By Dan Walters
June 4, 2016 – 4:00 PM
- Pending bill aimed at overturning Supreme Court ruling
- However, it denounces practice that California allows
- Politicians rail against campaign money, but take it
State legislators – more precisely, Democratic legislators – worked themselves into a lather last month over what one called “the pernicious and pervasive role of money in politics.”
Those words came from Sen. Ben Allen, D-Santa Monica, as he presented a bill that, if signed by Gov. Jerry Brown, would place an advisory measure on the November ballot, calling on officeholders “to use all of their constitutional authority” to overturn the Citizens United decision of the U.S. Supreme Court.
The 2010 decision invalidated federal restrictions on so-called “independent expenditures” in campaigns, allowing corporations, associations, unions and other entities to, in essence, spend as much money as they want.

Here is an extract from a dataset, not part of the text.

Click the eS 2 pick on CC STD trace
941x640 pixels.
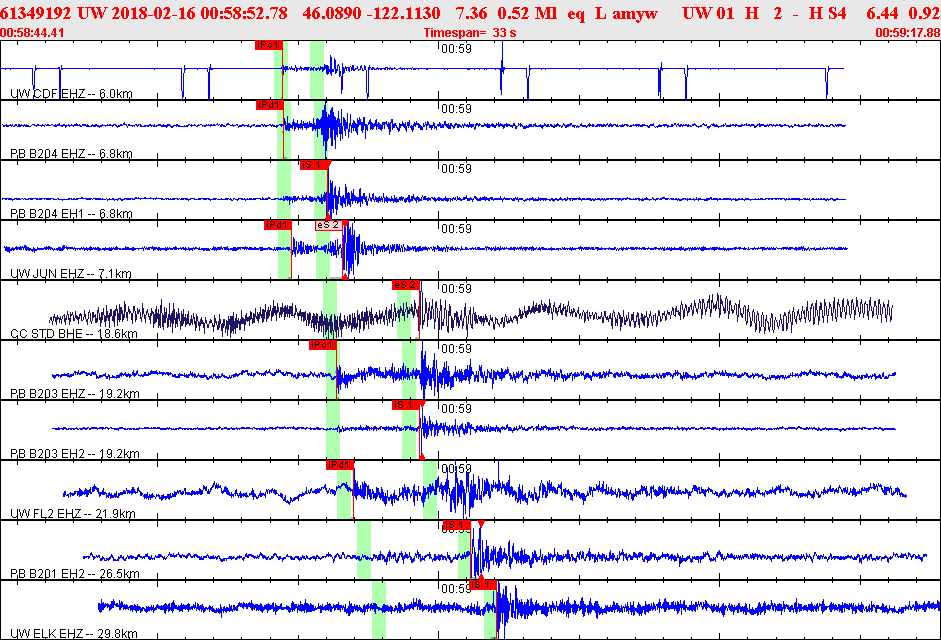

The author of the majority opinion, Californian Anthony Kennedy, saw it as a free speech issue, declaring, “If the 1st Amendment has any force, it prohibits Congress from fining or jailing citizens, or associations of citizens, for simply engaging in political speech.”
Underscoring that position, the American Civil Liberties Union blessed the ruling.

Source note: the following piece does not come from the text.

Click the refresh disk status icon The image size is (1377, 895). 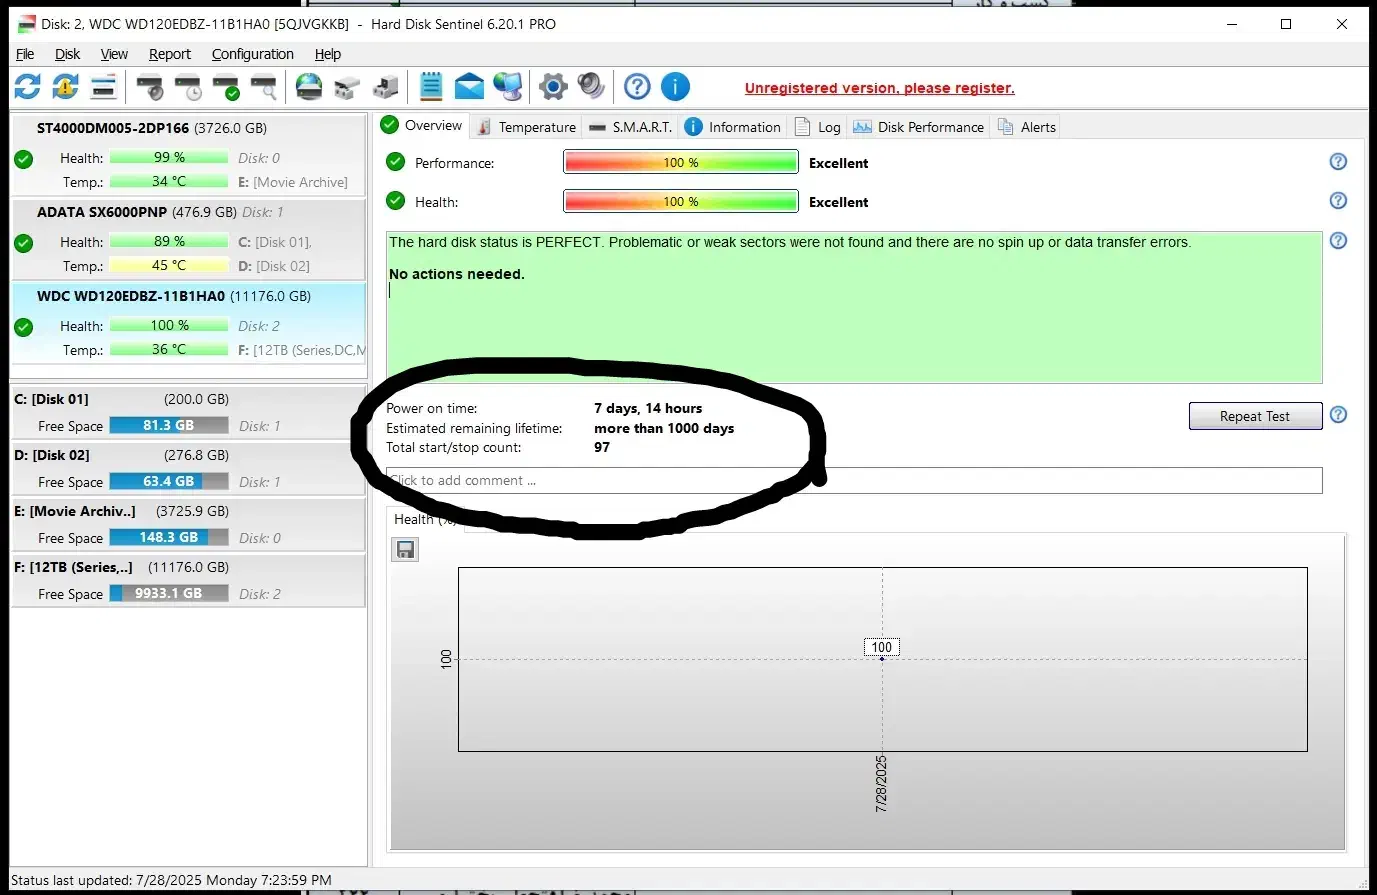[27, 87]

Since then, however, Citizens United has become a political shibboleth, particularly among Democrats from President Barack Obama downward who call for repeal, either by a court or via constitutional amendment.
“This is not just another issue,” Allen’s co-author, Sen. Mark Leno, D-San Francisco, added before the 26-12 vote on Senate Bill 254. “This is fundamental.”
Citizens United, Leno continued, “conflicts with every notion of what a democracy can be and should be.”
SB 254 is not the first effort to place the issue before voters. An earlier bill was held up by a court battle over whether advisory issues should be placed on the ballot, and it took a state Supreme Court decision to make it happen.
Allen, Leno and other California politicians may decry Citizens United as an assault on democracy. Brown said much the same thing when he allowed the earlier version to become law without his signature.